In Vancouver, although it says "live" everywhere, they show it at 1pm on tape delay. The good news is that there is a tape, and it works. Because there weren't many more than 50 at "Esmeralda", I showed up just before the intro, only to find that it was sold out, and the only seats left for ticket holders were in the first two rows. (I also missed the interview with Hallberg, for which I would have come earlier had I know it would play before the broadcast.) I'm sure some of this was because of where I was sitting, even though the illusion was being a little above stage level, but I think I spent more time looking under Zakharova's tutu than over it.
What was missing from the Prologue was a Fairy of Modesty. Modesty was missing from her performance. She was very glamorous from the beginning, and I don't mean in-your-face glamor, but natural, irrepressible glamour. That worked well in Act II when she was apart from Prince Desire, but not so effective when he partnered her, because she represented, at best, a desire, rather than an ideal. In one of the article posted in the last couple of days, Hallberg wondered at how Zakharova took over the rehearsal, and in close-up, it looked like she very much took charge of the dancing in Act III.
There were lots of lovely things in her performance, but, temperamentally, I would rather have seen her in "Raymonda". (Isn't her coach Ludmila Semenyaka, who was in one of the Bolshoi "Raymonda" DVD's?)
Sometime before 2008 there was an internet stream of "Raymonda" from the Bolshoi, I think a TV broadcast which ran several times, in which I was enthralled with Maria Allash. Since then I'd seen her once before this performance and was disappointed, because she seemed so wooden, and while I was hopeful initially, I thought she was missing the graciousness for the role. She did have a single expression, as if it she was in pain and was trying to mask it.
Another vote for the Prince with the feathered crown: he had great presence and elegance. The one in the teal or green pants -- from India? from Arabia? from Persia? -- got a lot of screen time during Zakharova's solo, and he made the most of it.

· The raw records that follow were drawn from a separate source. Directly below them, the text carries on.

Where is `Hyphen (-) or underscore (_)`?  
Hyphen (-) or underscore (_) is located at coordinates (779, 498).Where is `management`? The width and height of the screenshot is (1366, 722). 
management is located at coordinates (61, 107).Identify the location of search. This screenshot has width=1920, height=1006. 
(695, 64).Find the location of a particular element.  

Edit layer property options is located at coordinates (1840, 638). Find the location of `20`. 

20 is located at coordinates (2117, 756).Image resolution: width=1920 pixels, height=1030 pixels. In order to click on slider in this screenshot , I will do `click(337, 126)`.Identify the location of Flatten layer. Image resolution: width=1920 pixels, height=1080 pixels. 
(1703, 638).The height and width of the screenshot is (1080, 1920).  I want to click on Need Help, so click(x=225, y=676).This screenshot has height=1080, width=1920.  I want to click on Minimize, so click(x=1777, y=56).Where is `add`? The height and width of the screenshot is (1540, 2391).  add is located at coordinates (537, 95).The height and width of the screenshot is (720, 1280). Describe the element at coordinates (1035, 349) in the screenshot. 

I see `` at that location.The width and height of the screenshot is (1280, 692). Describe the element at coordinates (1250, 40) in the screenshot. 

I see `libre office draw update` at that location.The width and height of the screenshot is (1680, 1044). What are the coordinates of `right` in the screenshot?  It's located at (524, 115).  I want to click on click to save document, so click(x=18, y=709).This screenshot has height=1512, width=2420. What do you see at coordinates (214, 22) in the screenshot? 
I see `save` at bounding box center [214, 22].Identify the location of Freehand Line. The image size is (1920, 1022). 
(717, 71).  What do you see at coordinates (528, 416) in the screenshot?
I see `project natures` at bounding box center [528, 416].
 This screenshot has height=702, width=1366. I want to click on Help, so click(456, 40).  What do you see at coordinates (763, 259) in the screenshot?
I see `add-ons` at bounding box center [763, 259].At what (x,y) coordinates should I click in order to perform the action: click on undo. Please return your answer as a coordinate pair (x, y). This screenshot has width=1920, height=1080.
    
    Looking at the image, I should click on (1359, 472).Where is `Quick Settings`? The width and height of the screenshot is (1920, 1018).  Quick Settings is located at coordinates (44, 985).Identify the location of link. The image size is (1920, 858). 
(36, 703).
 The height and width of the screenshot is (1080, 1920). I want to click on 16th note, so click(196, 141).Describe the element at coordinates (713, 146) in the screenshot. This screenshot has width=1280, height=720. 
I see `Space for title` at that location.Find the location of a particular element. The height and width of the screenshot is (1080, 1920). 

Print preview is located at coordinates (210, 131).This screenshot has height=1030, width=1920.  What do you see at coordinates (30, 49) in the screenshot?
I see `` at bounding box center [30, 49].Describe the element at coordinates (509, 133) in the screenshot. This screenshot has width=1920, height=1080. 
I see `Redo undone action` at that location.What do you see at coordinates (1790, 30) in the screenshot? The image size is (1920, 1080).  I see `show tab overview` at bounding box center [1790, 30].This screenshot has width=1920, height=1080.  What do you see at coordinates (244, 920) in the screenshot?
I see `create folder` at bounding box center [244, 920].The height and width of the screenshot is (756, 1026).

Dramatically, I think this production is a dud. In Russian classical ballet, do they use pointing to the floor to indicate death instead of the crossed arms? Having Carabosse point to the floor at the end of her curse was anti-climatic. If this was supposed to be a battle between good and evil, as multi-lingual Bolshoi spokesperson Novikova said during the intro -- it's amazing how she keeps going back and forth between French and English -- they might have cut half of Carabosse's unfocused prancing after the curse and given equal time to the Lilac Fairy, whose curse mitigation was easy to miss if you blinked.
There was almost no mime in this production
I wanted to slap down Kaptsova's leg the one time she did a big extension, but it was over quickly, and then she danced Florine beautifully and with great charm. The Fairy Tale figures seemed to be the hybrid of masks with clothes for the men, as if they could be aristocrats dressing up and performing, while the women wore tutus, which only the fairies wore, so it was neither one nor the other. For example, the Wolf was a man pretending to be a Wolf, not a man in a Wolf suit, and his performance was tempered accordingly. The Red Riding Hood and White Cat were neither here nor there, dramatically, but they gave it a good shot nonetheless.
Again it may have been because I was seeing a close up, but Anna Leonova's Diamond Fairy looked muscular and hard. Of the four Act III fairies, I was most impressed with Maria Vinogradova's Gold Fairy; she danced with grace.
The orchestra sounded fantastic at the Scotiabank Theatre in Vancouver. If the acoustics in the new theater are questionable, they miked it beautifully.